I could include the DCTV (which I have now).  With it, you could do 640×200 to 736×482/566 (NTSC/PAL) in 24 bit.  I don't think it spread to enough be considered a success.  That said, it was the most successful and might not have been a failure...  The fact that it included a color video digitizer helped it...

 

There are two others I am aware of that weren't as popular tho.

 

One I had back in the day.  HAM-E, which is a similar device but without the digitizer.  I believe it came out more than a bit before the DCTV.  HAM-E had:

Screen modes with 256 colors out of a 24-bit pallete:

HAM-E: 384×480 (overscan NTSC), 384×560 (overscan PAL)

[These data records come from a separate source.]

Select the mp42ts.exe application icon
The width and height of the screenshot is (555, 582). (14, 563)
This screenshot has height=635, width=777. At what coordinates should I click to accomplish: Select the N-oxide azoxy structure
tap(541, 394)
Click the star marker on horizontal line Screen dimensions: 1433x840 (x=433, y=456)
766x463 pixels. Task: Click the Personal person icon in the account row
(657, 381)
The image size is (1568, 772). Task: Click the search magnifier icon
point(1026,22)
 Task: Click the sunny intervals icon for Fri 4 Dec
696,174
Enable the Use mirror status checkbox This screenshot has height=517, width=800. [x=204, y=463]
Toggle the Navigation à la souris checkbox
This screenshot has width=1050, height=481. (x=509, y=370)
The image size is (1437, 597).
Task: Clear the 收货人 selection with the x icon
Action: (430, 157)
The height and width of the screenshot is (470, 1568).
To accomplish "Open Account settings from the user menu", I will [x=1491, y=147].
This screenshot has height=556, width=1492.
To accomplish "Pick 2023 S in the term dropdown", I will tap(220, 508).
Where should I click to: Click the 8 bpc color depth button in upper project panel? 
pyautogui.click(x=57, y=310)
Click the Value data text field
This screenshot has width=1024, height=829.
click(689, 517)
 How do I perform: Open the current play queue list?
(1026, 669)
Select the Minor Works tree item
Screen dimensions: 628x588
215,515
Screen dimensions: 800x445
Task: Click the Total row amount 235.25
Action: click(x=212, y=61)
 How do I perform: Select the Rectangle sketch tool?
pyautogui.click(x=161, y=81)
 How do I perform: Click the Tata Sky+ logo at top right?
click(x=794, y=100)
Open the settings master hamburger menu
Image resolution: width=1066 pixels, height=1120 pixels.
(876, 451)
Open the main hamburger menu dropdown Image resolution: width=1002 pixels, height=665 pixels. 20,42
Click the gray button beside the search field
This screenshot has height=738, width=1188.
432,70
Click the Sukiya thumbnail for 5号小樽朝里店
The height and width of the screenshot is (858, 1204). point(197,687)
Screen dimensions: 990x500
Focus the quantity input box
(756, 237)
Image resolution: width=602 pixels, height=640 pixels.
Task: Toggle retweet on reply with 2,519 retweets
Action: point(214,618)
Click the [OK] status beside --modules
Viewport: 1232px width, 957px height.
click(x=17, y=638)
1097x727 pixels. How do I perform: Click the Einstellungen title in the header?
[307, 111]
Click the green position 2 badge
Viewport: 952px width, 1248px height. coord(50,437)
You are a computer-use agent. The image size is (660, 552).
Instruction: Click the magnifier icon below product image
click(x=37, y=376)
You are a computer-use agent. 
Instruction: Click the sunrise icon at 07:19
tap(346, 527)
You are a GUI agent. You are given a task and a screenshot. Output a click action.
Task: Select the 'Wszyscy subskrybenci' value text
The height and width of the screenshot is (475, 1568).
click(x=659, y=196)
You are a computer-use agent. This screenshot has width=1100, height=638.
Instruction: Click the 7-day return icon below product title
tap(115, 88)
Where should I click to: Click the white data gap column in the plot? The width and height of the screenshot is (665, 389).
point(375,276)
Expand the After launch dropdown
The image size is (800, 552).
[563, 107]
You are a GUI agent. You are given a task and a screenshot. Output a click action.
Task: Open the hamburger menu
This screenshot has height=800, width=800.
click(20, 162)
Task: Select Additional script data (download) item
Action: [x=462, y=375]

HAM-E Plus: 768×480, 768×560

(Note:  I didn't buy mine.  I won it in a Compuserve chat when Black Belt Systems released it...)

 

The other one is the Grafitti from Individual Computers that gave the Amiga chunky modes.

I do have one of those now.  Here's a bit from the website on it:

Graffiti is a graphics adapter for all Amiga computers. It uses a different data format in chipram, enabling more colours on OCS/ECS systems and faster chipram access on AGA systems. Graffiti changes the Amiga bitplaned graphics into a chunky pixel mode. I.e. one byte in memory represents a single pixel. The value of a byte selects it's colour. The colour palette is 256 out of 262144 at a time. Possible resolutions are 640x256, 320x256, 160x256 and 80x256. In each mode, 256 colours are available, interlacing doubles the vertical resolution.

 

All really interesting, but none of them caught on enough to get any real 3rd party support.

(There are a very few games that support the Graffiti...)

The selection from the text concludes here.